Commence alors pour le narrateur et le lecteur une plongée immersive à souhait dans le Berlin des années 30. Peu ou pas de références directes au régime hitlérien, on suit simplement la vie au quotidien d'un jeune déraciné turc qui est sensé se former au métier de savonnier. En fait, le jeune homme a soif d'expériences nouvelles et s'émerveille devant cette Europe à la fois proche géographiquement de son pays d'origine et lointaine de part ses mœurs. Le grand choc de sa vie va intervenir un matin par hasard quand il se promène dans une exposition picturale sur les nouveaux maîtres de la peinture. Il tombe nez à nez avec un autoportrait saisissant qui provoque chez lui un choc émotionnel à nul autre pareil: il tombe raide dingue amoureux de cette Maria Punder. Il va finir par la rencontrer et ils vont entamer une relation particulière entre compromis, amitié, amour platonique et élans amoureux irrépressibles. Il plane au dessus d'eux une sorte de fatum insidieux qui va finir par frapper dans les ultimes pages du roman.

Ce roman de 200 pages est une petite merveille de concision et de justesse. Sa grande force réside dans le caractère et l'interaction qu'il existe entre les deux personnages principaux. Ciselés à souhait, on s'attache à eux presque immédiatement et même si parfois, certaines de leurs réactions peuvent agacer ou surprendre, c'est toutes les nuances des relations amoureuses qui sont abordées ici. D'un côté, vous avez un jeune turc un peu déphasé par rapport au lieu où il se trouve, timide et d'une grande sensibilité qui est profondément épris d'une femme qui le fascine et qu'il désire ardemment. De l'autre, vous avez Maria, une femme artiste qui ne fait plus confiance aux hommes et semble apprécier pour la première fois la compagnie d'un des leurs, le trouvant non intéressé et compréhensif comme aucun autre, cependant elle semble elle aussi taraudée par le désir ou du moins à quelque chose qui lui ressemble fortement. Entre ces deux là, un lien incroyable semble prêt à éclore au fil de leurs rendez-vous, repas au restaurants et autres promenades. La valse des sentiments s'engage très vite mais nul ne peut deviner à l'avance où elle va les conduire. Le lecteur ressent ce trouble, les doutes qui l'accompagnent et l'indécision qui règne en maître entre ces deux êtres esseulés. La catharsis fonctionne à plein régime et on est ballotté à merveille par un auteur diablement efficace.

En effet, ce roman est d'une rare beauté littéraire.
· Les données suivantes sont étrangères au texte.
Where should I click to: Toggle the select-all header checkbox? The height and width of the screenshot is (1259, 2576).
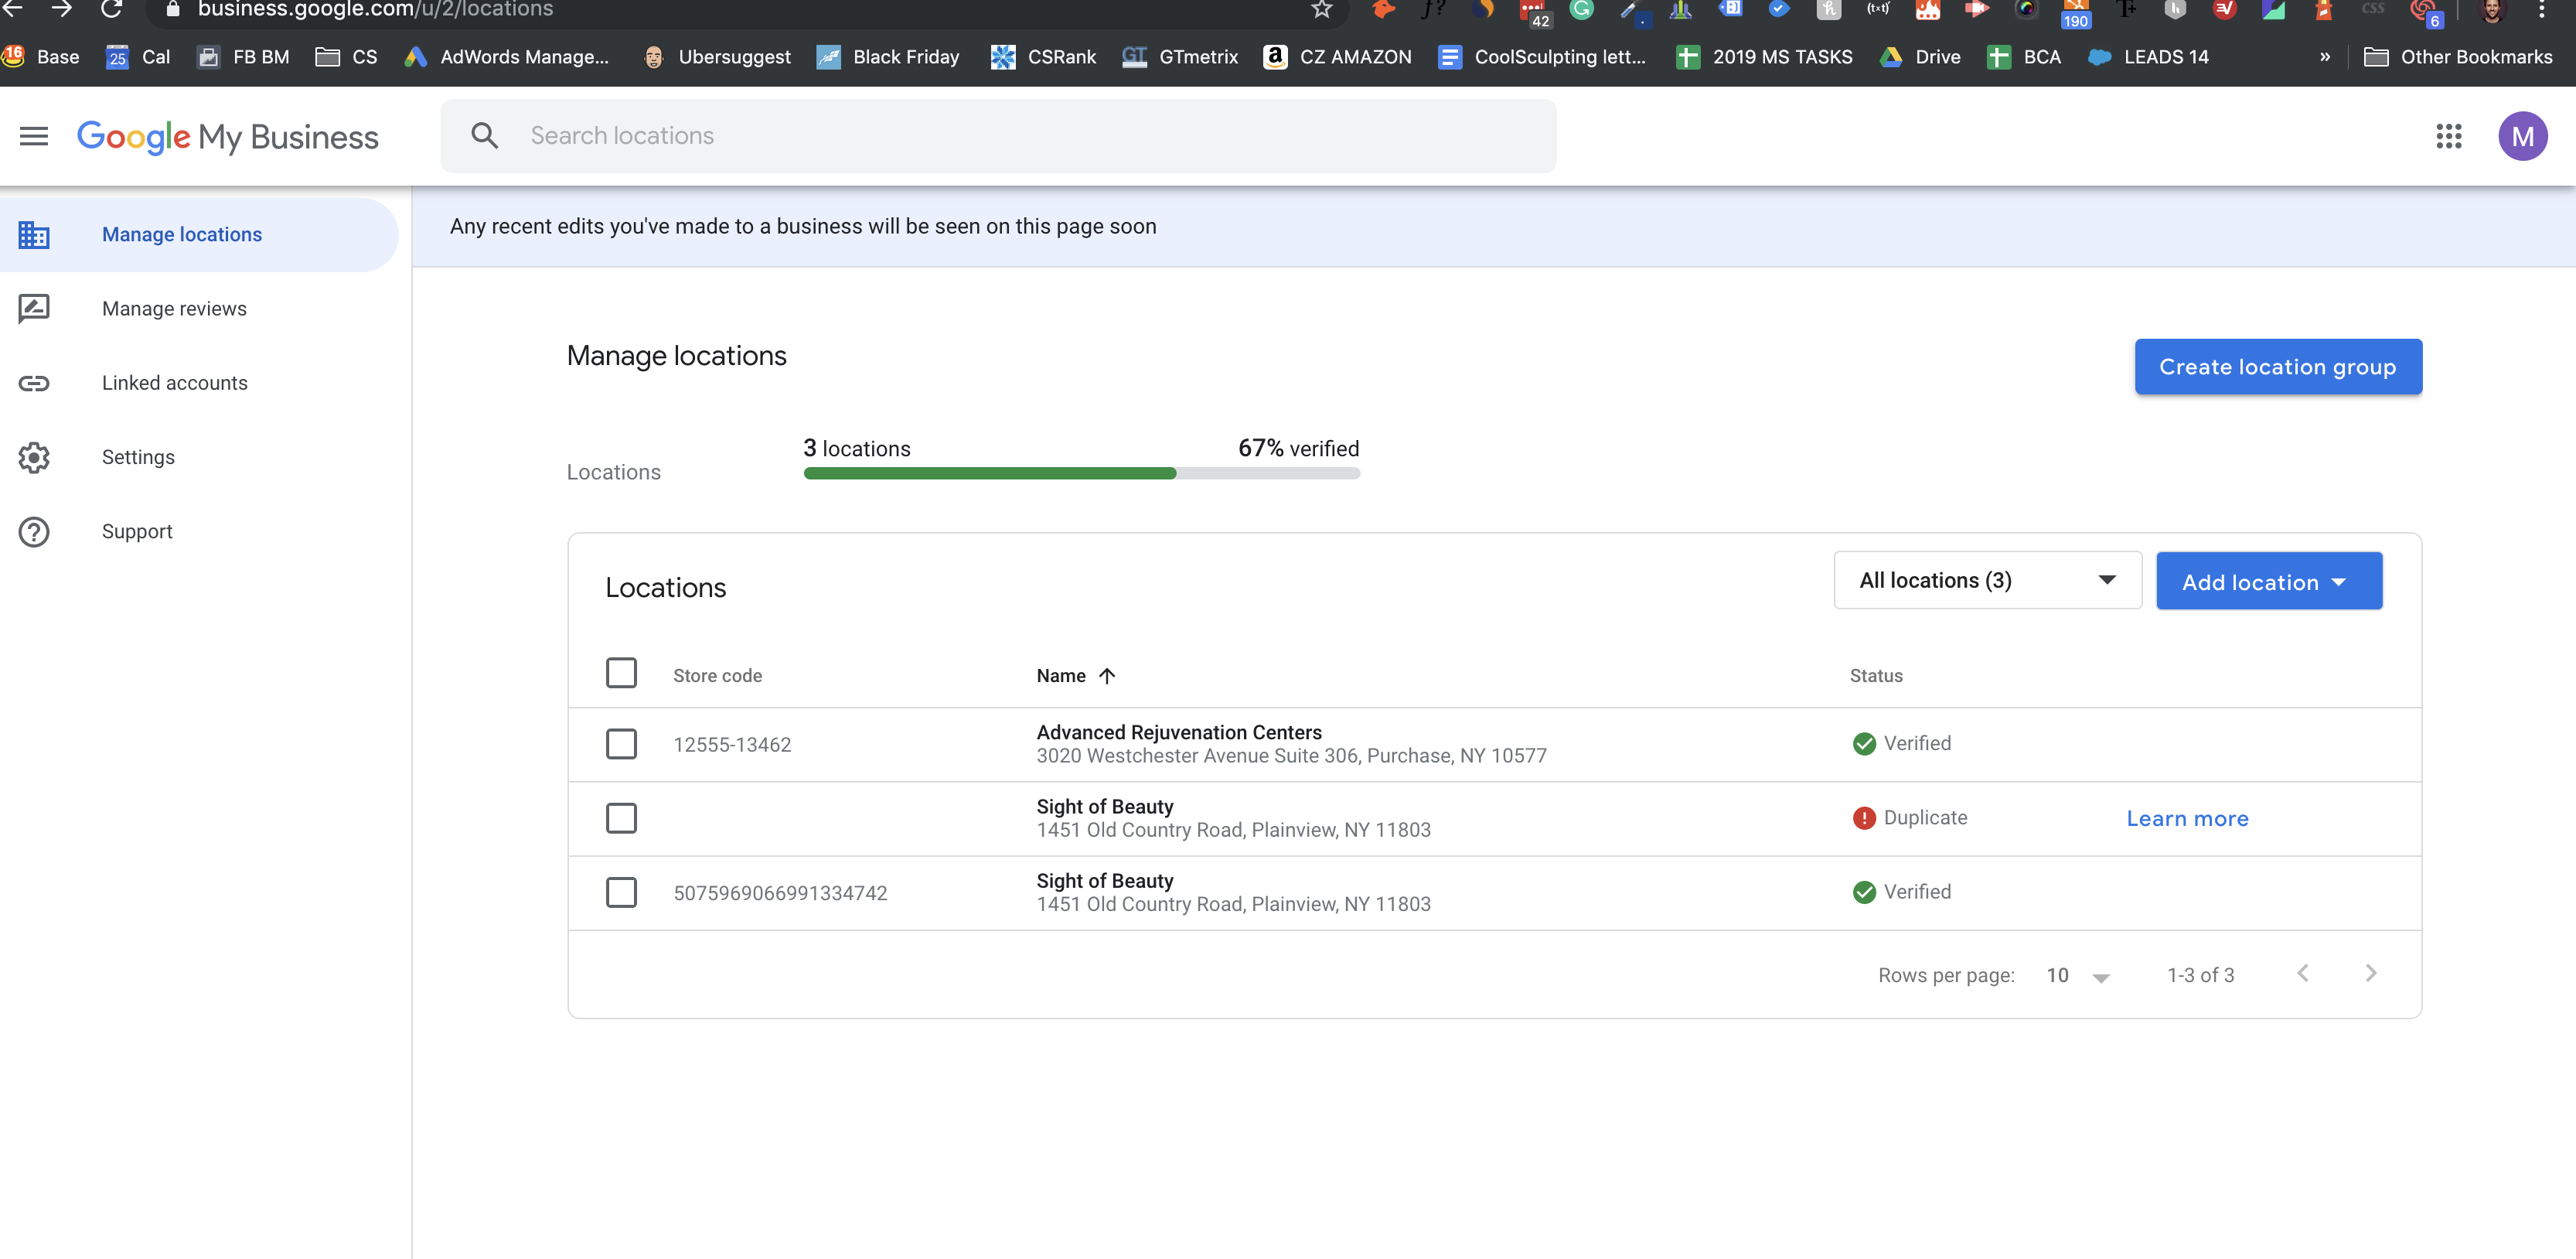click(621, 673)
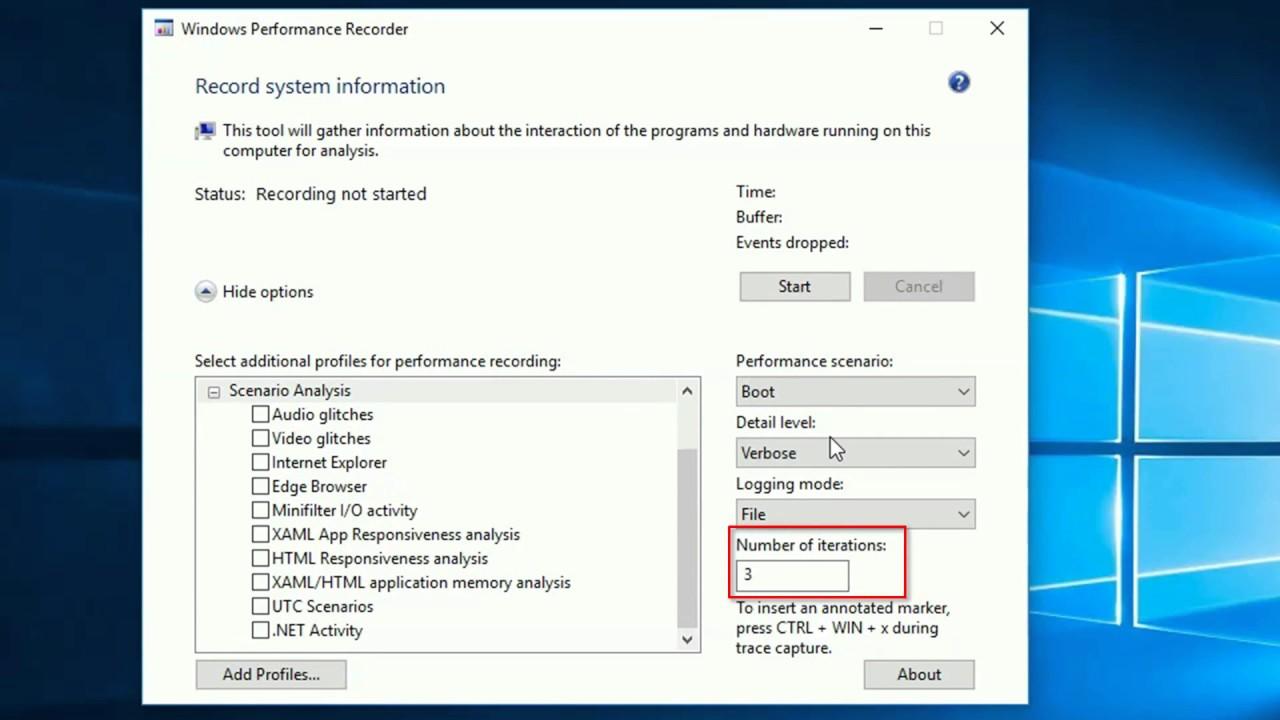Click the Windows Performance Recorder title bar icon
Viewport: 1280px width, 720px height.
click(162, 28)
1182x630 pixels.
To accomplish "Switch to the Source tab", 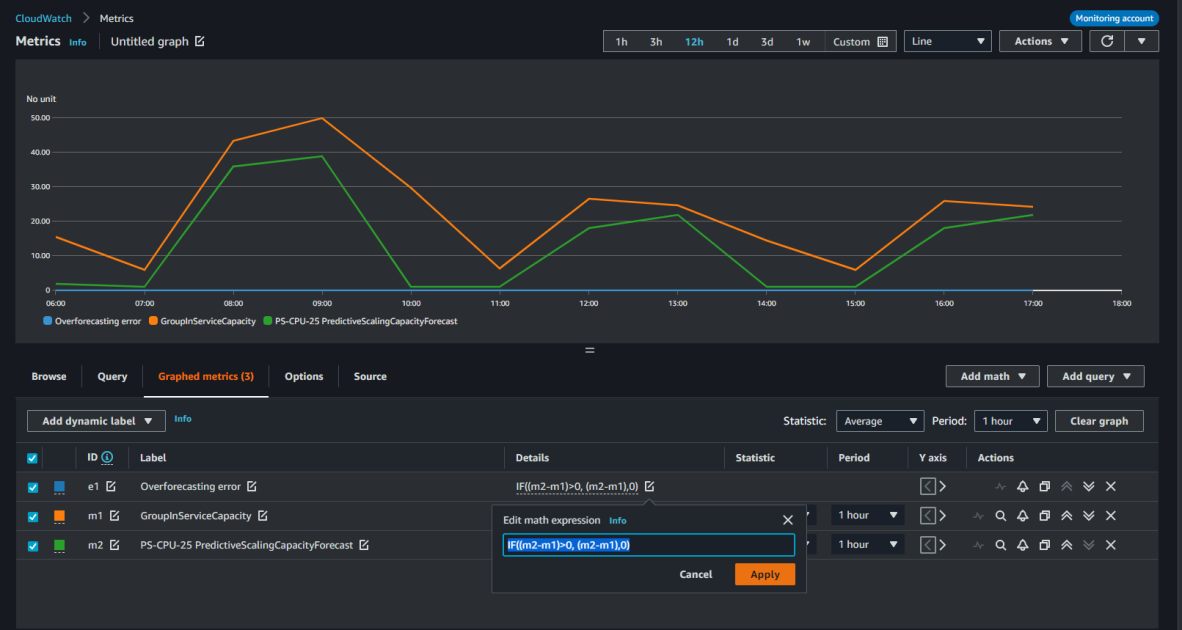I will 370,376.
L'écriture de Sabahattin Ali est d'un raffinement et d'une élégance rare, cela se ressent dans sa syntaxe et dans le vocabulaire employé. Le dépaysement est total dans la forme et renforce le caractère unique de cet ouvrage. N'allez pas croire que le lecture est exigeante et difficile. Bien au contraire, tout semble naturel et aller de soi, l'écriture sert à merveille le souffle romantique de cette histoire et l'on ne peut que se laisser porter par les vents de l'espoir qui soufflent dans ces pages. On en vient donc bien à bout et lorsque l'on referme cet ouvrage, on prend conscience d'avoir lu un petit bijou oriental.

Laissez-vous tenter, vous ne le regretterez pas!